# Drip Tips by All Star Vapor Designs



## Alex (13/9/14)



Reactions: Like 2


----------



## Yiannaki (14/9/14)

Those are so rad!

I'm still on the hunt for an awesome drip tip.


----------



## BumbleBee (14/9/14)

Those look so cool, look like mini kayfuns

Reactions: Like 2


----------



## Rob Fisher (14/9/14)

Yiannaki said:


> Those are so rad!
> 
> I'm still on the hunt for an awesome drip tip.


 
http://www.bullboxmods.com/

http://www.driptipdesignz.com/

Reactions: Like 1


----------



## huffnpuff (14/9/14)

Yiannaki said:


> Those are so rad!
> 
> I'm still on the hunt for an awesome drip tip.


My search ended with wide bore pyrex.

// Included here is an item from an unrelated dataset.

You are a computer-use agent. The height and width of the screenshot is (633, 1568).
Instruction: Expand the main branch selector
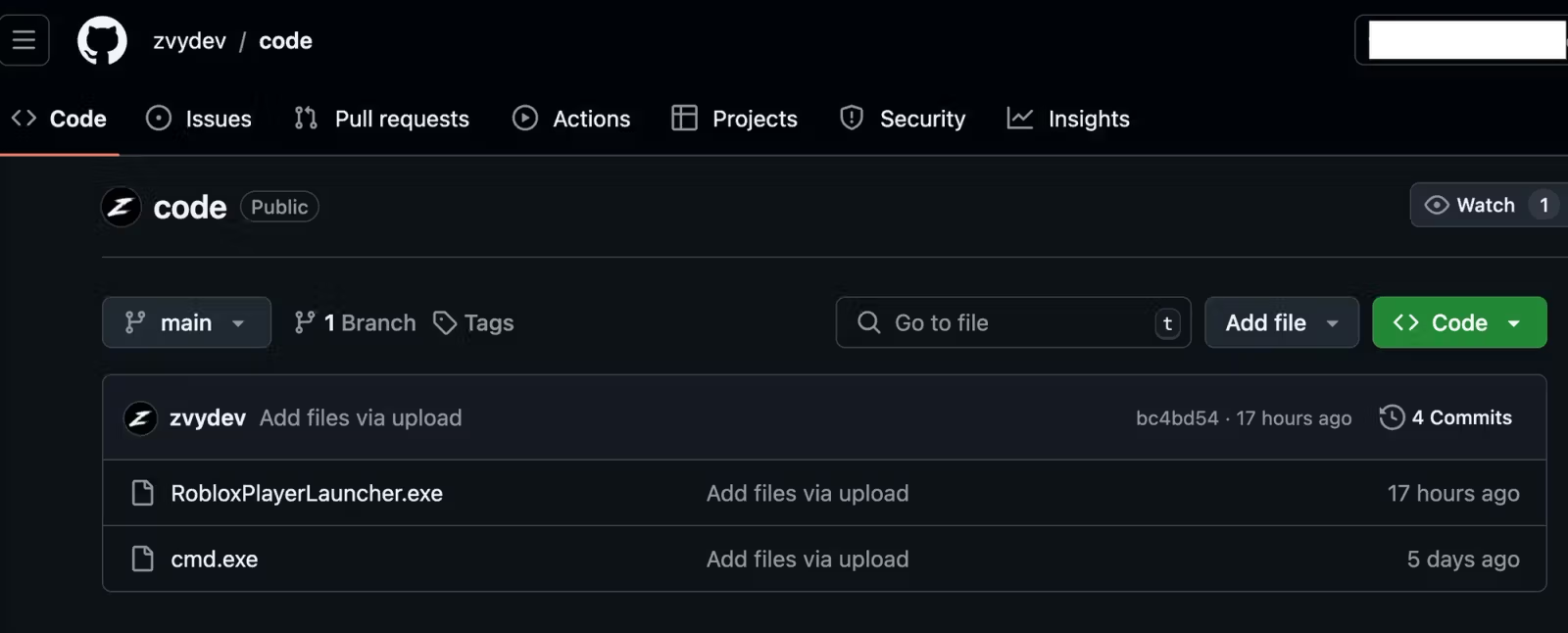186,322
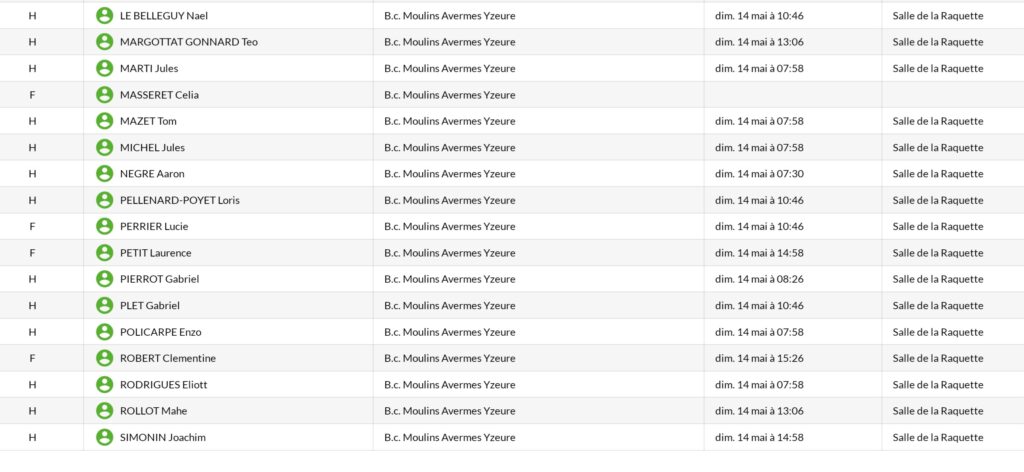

Great mouth feel, full flavour and none of those irritating hot bites from funnelled vapour which normal tips usually do.

Reactions: Like 2


----------



## Rob Fisher (14/9/14)

They look pretty awesome... but I have to resist getting anymore drip tips for now.... but I do like the mix and match options along with the different acrylic bands you can get for them!


----------



## Imthiaz Khan (14/9/14)

These drips tips look really nice! Great concept and design! Hope we can get these here someday


----------



## Rob Fisher (14/9/14)

Imthiaz Khan said:


> These drips tips look really nice! Great concept and design! Hope we can get these here someday


 
Well we can if enough people are interested. We could do a group buy... but based on previous possible group buys for drip tips people don't want to spend over R400 for a drip tip.

Reactions: Agree 1 | Thanks 1


----------



## Imthiaz Khan (15/9/14)

Thanks for your input on this @Rob Fisher! R400 for a drip tip is actually quite pricey.


----------